This repo contains the implementation in Python with a tutorial of these Metaheuristic Algorithms :
- Genetic Algorithm (GA)
- Tabo Search (TS)
- Simulated Anniling (SA)
- Iterated Local Search (ILS)
- Grey Wolf Optimization (GWO)
- Flower Pollination Algorithm (FPA)
- Shuffled Frog-Leaping Algorithm (SFLA)
- Pratical Swarm Optimization (PSO)
- Ant Colonny Optimization (ACO)
- A Genetic Algorithm is a search heuristic inspired by the process of natural selection that belongs to the larger class of evolutionary algorithms (EA). It is used to generate solutions to optimization and search problems.
- Tabu Search is a metaheuristic search method employing local search techniques and using memory structures to avoid cycles and ensure exploration of new areas in the search space.
- Simulated Annealing is a probabilistic technique for approximating the global optimum of a given function. It is inspired by the annealing process in metallurgy.
- Iterated Local Search is an optimization algorithm that iteratively applies a local search to modified versions of the best solutions found so far.
- Grey Wolf Optimization is a nature-inspired metaheuristic algorithm based on the social hierarchy and hunting behavior of grey wolves.

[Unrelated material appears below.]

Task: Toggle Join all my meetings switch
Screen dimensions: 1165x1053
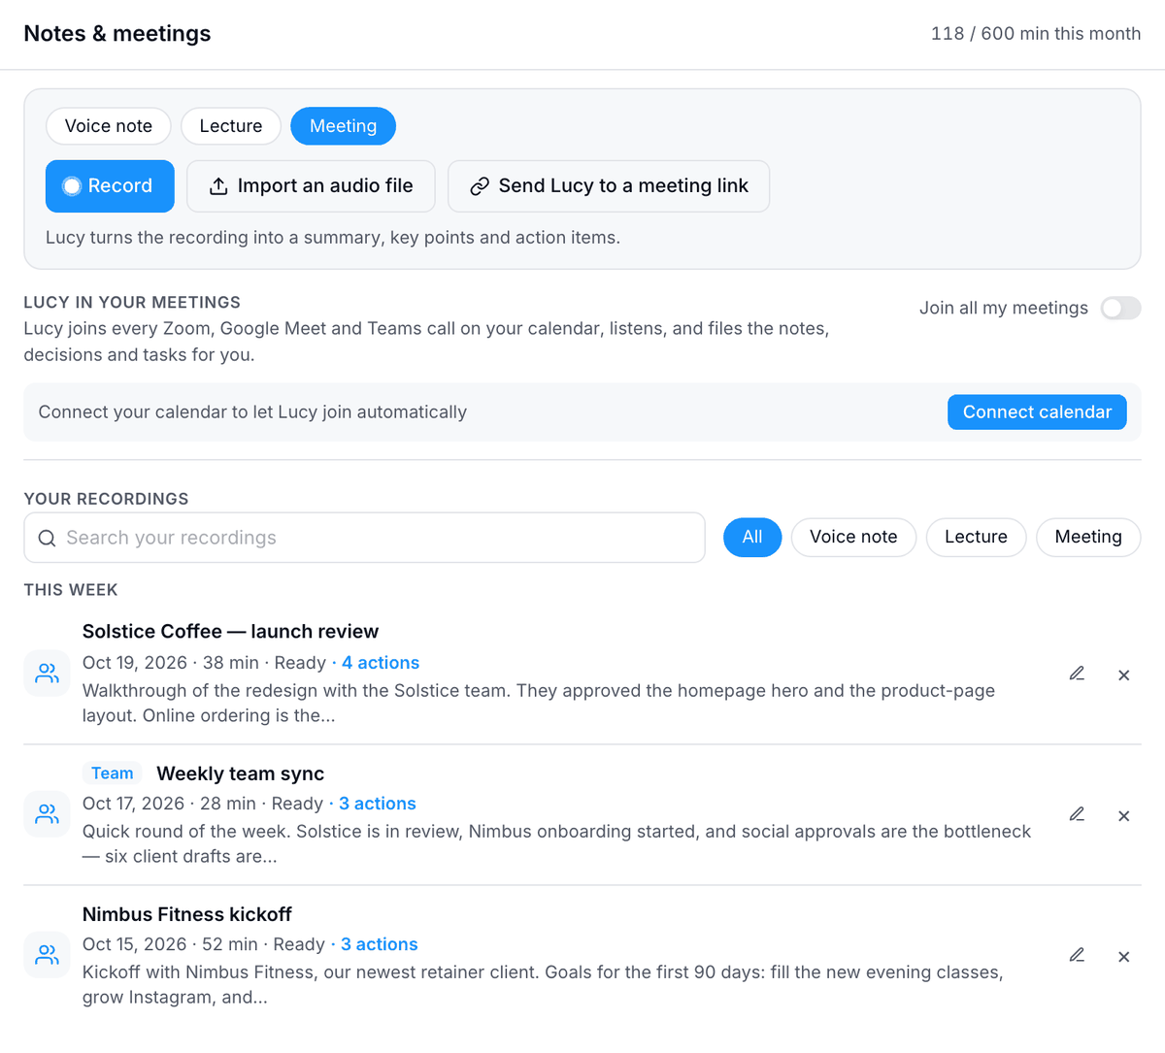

- The Flower Pollination Algorithm (FPA) is a nature-inspired optimization algorithm based on the pollination process of flowering plants. It mimics the behavior of flowers and pollinators to solve optimization problems.
- The Shuffled Frog-Leaping Algorithm (SFLA) is a memetic metaheuristic optimization algorithm inspired by the social behavior of frogs in finding food. It combines the benefits of both local search and global information exchange.
- Particle Swarm Optimization (PSO) is a population-based optimization algorithm inspired by the social behavior of birds flocking or fish schooling. It optimizes a problem by iteratively improving candidate solutions based on their own experiences and those of their neighbors.
- Ant Colony Optimization (ACO) is a probabilistic technique inspired by the foraging behavior of ants. It is used for solving combinatorial optimization problems by simulating the pheromone trail laying and following behavior of ants.